Psychiatric Solutions Inc., a company in the mental health business, has a Freudian slip in its proxy. The stock options chart refers to "Executed" rather than "Executive" officers. Off with their heads.

That's not why I'm posting about PSI, though. I was struck by the disclosure in its "Related Transactions" section that affiliates of Citigroup, which owns more than 5% of PSI's stock, earned about $15 million in fees from deals for the company last year.

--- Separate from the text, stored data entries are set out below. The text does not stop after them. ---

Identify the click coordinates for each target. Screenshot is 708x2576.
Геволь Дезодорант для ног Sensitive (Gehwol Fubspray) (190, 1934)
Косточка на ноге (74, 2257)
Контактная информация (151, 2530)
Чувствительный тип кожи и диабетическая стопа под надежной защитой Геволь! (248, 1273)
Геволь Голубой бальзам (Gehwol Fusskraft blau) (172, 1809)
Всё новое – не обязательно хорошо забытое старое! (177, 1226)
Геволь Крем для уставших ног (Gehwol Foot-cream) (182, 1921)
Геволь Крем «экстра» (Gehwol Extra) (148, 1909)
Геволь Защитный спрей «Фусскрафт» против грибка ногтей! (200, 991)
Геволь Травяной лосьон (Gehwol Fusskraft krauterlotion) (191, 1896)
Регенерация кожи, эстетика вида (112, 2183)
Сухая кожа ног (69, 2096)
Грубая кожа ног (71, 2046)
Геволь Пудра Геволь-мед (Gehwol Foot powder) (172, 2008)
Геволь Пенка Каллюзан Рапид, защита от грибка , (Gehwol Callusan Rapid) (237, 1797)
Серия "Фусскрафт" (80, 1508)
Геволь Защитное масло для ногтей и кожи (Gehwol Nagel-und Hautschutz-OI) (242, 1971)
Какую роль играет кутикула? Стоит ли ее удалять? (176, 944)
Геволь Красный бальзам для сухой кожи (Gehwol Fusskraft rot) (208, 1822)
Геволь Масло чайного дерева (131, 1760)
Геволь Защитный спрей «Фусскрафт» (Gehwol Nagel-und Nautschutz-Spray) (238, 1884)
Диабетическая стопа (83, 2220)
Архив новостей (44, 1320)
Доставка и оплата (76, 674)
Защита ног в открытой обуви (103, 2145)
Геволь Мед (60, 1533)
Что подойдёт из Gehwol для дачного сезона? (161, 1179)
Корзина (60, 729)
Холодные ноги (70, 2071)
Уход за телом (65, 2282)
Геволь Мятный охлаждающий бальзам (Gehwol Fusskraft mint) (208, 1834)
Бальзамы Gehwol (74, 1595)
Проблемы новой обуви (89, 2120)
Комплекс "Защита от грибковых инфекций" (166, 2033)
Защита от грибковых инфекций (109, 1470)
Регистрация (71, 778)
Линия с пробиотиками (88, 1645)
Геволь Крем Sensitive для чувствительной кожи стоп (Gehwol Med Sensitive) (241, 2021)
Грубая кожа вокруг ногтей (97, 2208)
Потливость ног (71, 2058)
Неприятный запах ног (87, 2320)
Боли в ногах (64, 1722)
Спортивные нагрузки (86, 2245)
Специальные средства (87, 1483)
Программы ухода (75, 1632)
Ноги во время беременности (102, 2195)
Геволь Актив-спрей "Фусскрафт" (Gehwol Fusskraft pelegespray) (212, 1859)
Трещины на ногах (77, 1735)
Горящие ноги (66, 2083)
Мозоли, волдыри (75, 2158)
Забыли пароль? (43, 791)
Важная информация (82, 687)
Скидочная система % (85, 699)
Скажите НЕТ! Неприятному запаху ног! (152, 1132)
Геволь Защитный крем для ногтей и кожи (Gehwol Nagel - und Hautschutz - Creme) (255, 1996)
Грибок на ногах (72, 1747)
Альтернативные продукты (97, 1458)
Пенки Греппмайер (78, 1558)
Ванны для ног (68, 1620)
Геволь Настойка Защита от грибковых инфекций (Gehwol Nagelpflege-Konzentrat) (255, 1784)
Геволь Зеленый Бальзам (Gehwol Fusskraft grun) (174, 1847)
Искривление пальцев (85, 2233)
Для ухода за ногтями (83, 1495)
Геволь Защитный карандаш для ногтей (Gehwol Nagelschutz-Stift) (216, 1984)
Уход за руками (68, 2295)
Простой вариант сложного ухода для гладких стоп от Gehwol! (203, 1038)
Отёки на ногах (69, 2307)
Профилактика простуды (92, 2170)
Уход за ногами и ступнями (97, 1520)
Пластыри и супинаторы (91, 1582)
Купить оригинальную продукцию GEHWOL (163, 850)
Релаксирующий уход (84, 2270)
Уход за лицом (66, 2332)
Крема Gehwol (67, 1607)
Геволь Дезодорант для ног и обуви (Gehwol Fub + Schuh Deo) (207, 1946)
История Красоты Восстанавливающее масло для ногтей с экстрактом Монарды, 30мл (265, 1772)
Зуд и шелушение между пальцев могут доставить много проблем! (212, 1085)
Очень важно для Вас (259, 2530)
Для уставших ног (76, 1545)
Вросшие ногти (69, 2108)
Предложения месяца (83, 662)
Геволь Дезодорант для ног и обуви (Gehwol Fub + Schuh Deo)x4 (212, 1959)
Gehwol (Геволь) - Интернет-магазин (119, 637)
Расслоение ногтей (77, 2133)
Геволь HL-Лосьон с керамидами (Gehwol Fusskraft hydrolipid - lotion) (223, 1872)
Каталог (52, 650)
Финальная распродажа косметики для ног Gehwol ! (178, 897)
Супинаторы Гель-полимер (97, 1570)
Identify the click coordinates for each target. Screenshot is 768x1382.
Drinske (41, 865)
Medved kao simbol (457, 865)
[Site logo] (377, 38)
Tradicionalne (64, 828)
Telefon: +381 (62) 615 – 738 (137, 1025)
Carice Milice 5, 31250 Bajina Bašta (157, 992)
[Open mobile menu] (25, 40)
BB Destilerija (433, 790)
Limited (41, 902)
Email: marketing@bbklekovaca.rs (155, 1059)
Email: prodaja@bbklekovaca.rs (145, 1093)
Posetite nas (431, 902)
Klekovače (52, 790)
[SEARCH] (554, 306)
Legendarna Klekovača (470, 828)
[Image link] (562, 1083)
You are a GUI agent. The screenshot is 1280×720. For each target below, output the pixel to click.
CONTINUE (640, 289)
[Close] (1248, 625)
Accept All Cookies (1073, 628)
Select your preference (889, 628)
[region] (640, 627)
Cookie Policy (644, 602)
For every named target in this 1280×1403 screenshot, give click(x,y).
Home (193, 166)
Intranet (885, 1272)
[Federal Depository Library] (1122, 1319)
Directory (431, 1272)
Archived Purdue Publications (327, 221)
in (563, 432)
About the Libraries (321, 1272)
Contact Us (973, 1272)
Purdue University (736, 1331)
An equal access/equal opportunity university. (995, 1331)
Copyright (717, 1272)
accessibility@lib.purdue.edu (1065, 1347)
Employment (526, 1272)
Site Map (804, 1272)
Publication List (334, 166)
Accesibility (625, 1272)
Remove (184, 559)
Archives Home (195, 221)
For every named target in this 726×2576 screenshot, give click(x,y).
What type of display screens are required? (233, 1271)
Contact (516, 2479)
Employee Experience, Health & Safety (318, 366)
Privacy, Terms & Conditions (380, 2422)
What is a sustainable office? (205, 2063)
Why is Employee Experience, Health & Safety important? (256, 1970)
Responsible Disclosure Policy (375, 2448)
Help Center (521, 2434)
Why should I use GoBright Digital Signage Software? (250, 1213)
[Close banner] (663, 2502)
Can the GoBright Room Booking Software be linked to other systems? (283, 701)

Neither the deals nor the fees seem noteworthy, but PSI's decision to mention them is. Companies are supposed to disclose transactions with shareholders owning more than 5% of their voting stock, but only if the transactions are "material." Judges have explored the nuances of the word "material" the way Shakespeare dissected love, and they've left corporations a lot of wiggle room. PSI could surely have convinced itself that $15 million isn't "material" when earned by a financial conglomerate in the ordinary course of business. Instead they chose to disclose it, and for this I commend them. See, I can be nice sometimes.

Speaking of niceness, this post dovetails nicely with my last post, which was about how nice institutional investors have been to corporate managers, even those who award themselves absurd compensation packages while running their businesses into the ground. More disclosure like PSI's might help, by highlighting relationships between big institutions and the companies they invest in. But the SEC's new proposed rules on this stuff still leave materiality in the eye of the beholder (or, as Shakespeare put it on a bad day, "by judgment of the eye"). So don't look to the regulators to expose the secret love affairs between companies and their large institutional shareholders.